The struggle between progress and tradition is a constant throughout the novel, and the author takes the time to portray the positive and negative aspects of each. The town of Scots Bay is traditional; the people hold to old superstitions because “when there’s no good explanation for something, people of the Bay find it easier to believe in mermaids and moss babies” (5). The main industry is shipbuilding, which is a dying craft by the time World War I ends. Due to their superstitious natures, the residents of the town are easily seduced by the promise of progress, personified in Dr. Thomas and his maternity home.
However, Miss B. and her wisdom as a midwife are also symbolic of tradition and the many positive aspects of it. Her herbal remedies prove to be effective and safe on multiple occasions, in contrast to Dr. Thomas’s progressive, scientific procedures, which are often harmful. Dr. Thomas’s fanatical devotion to progress merely for the sake of progress causes him to ignore or dismiss the wisdom and effectiveness of many of Miss B.’s treatments.
Nevertheless, not all progress is harmful or malicious in the novel. Dora witnesses the progressive ideas of Max and her fellow suffragettes in Boston. She also embraces certain scientific breakthroughs, like the invention of the vibrator, as positive and empowering. In the end, Dora realizes that there is good on the sides of both progress and tradition, and she expresses as much during the women’s march on the maternity home. The newspaper reports: “She called for ‘cooperation and trust’ between doctors, midwives and the women they serve” (362).

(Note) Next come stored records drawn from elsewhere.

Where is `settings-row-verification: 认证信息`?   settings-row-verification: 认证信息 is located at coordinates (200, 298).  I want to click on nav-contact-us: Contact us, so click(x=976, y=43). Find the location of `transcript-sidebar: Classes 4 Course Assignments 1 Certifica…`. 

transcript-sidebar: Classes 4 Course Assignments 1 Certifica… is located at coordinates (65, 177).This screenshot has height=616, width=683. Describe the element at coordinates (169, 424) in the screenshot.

The entire novel is written from a woman’s perspective and primarily deals with the everyday lives and relationships of women. Even Archer and Hart, the two most prominent men in Dora’s life, are not featured as often or as prominently as Dora’s female friends. This is unusual in history, as the stories of women generally do not have a place in historical records, and information about the everyday lives of ordinary women is rare before the present period.

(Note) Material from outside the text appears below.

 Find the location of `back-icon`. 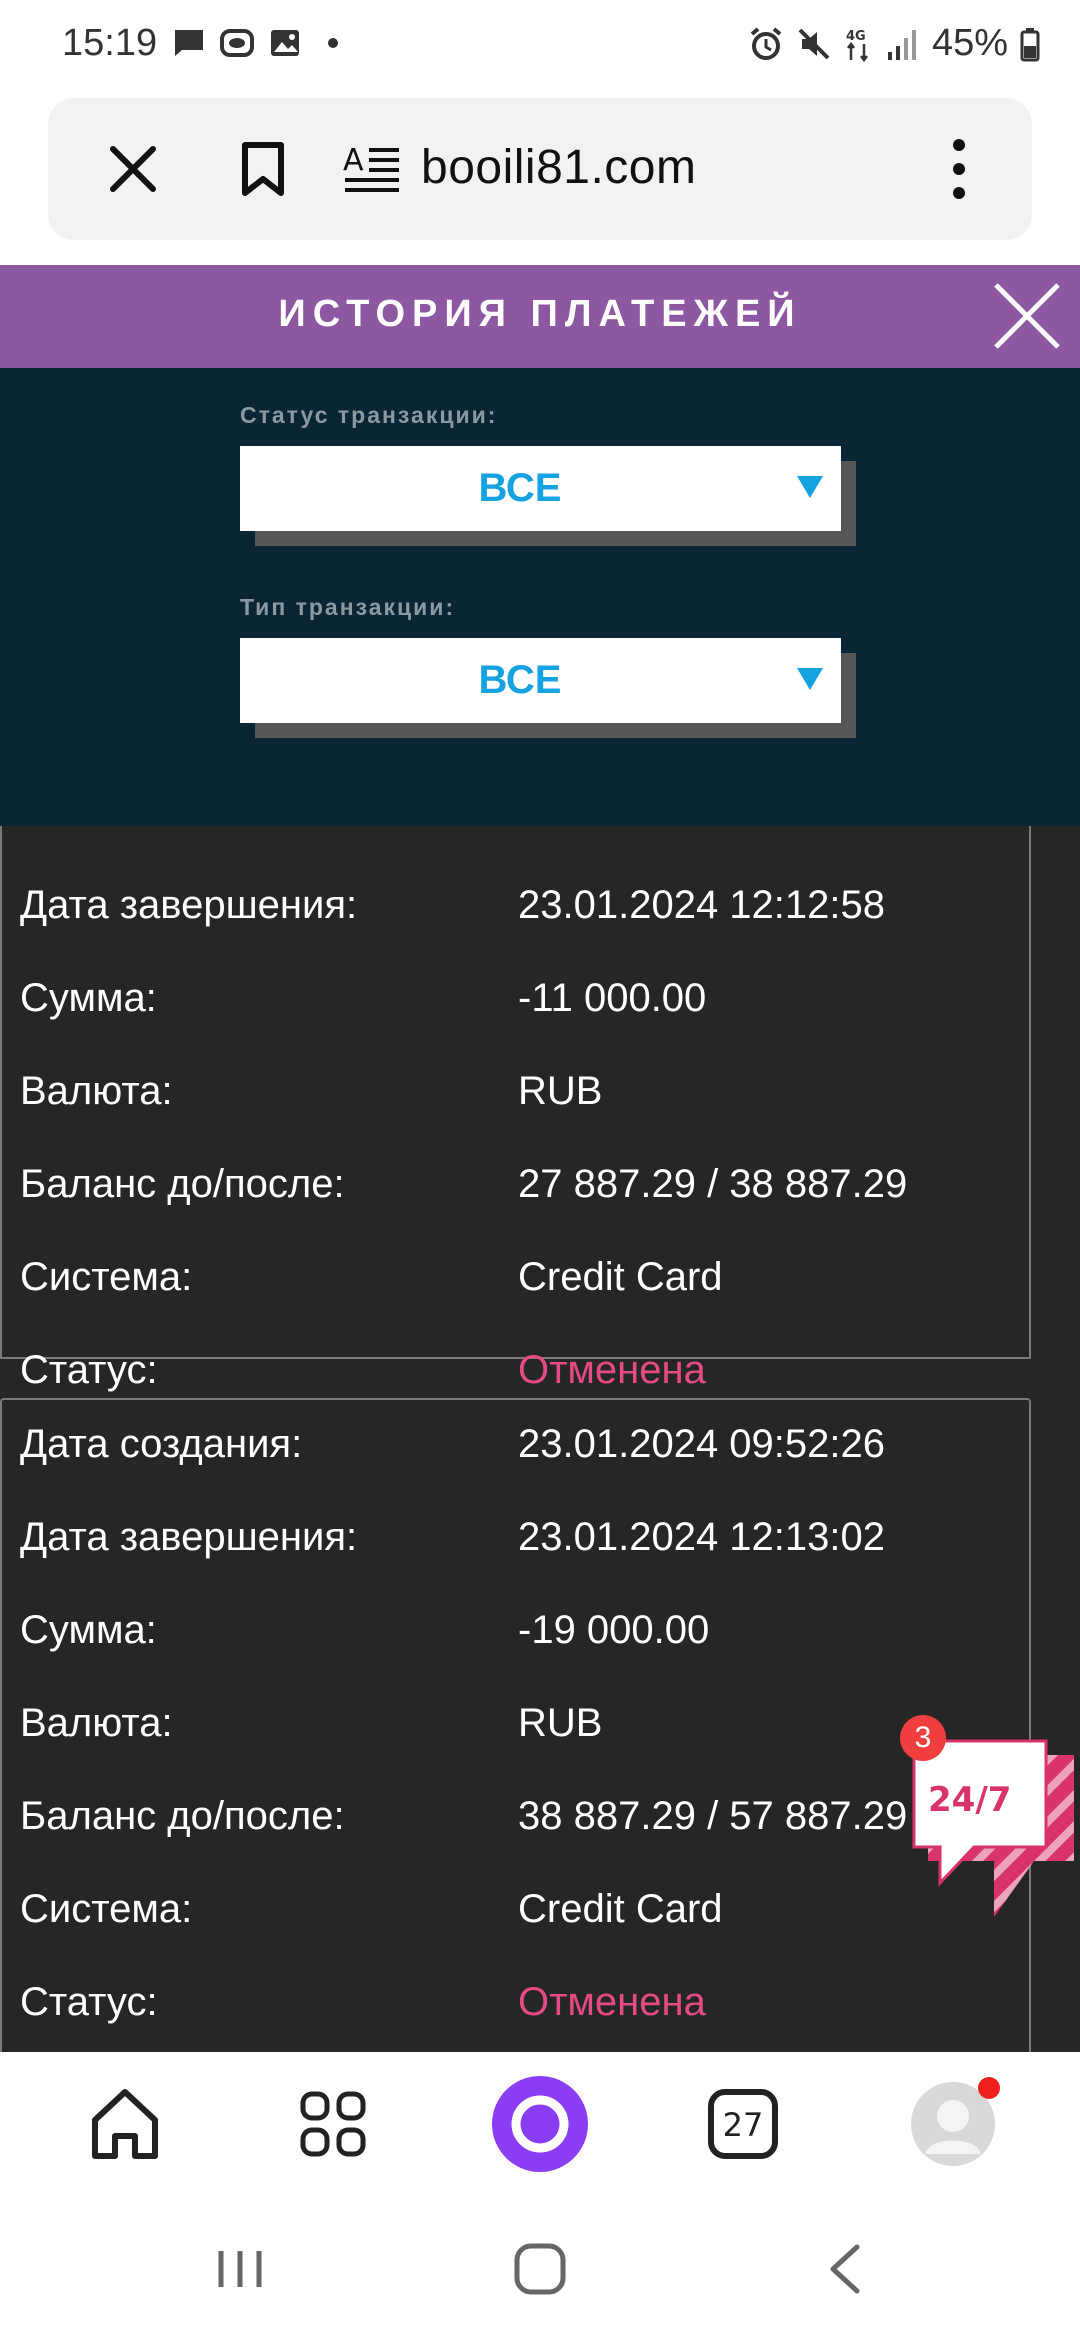

back-icon is located at coordinates (845, 2269).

The author structures the novel to echo this fact. The novel is told through a collection of letters, journal entries, advertisements, excerpts from the Willow Book, newspaper articles, and traditional first-person storytelling. However, all of these articles are ephemera—paper and things that generally do not stand the test of time. This is much like women’s history itself: It existed in these forms but usually has been lost to time. As part of her effort to record the usually unrecorded history of women, the author includes realistic, sometimes uncomfortable details about what her characters think and feel. For example, the women of the Occasional Knitters Society frequently discuss sex and contraception—conversations and opinions that would never have been recorded in reality.

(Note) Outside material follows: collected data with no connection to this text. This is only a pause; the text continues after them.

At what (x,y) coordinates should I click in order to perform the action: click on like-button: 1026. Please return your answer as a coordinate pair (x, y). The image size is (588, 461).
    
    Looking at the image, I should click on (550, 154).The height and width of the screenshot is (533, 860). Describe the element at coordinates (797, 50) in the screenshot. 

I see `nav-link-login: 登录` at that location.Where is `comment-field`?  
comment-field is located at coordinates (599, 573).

This true look at women’s history is a marked contrast to the only examples of women’s stories that Dora has: her novels by Jane Austen and similar authors. Although these are rightfully regarded as feminist literature, there is a certain level of fantasy about them, such as the characters always ending up happily married. The readers of The Birth House discover, as Dora does herself, that the truth may not be prettier than fiction, but it is more meaningful.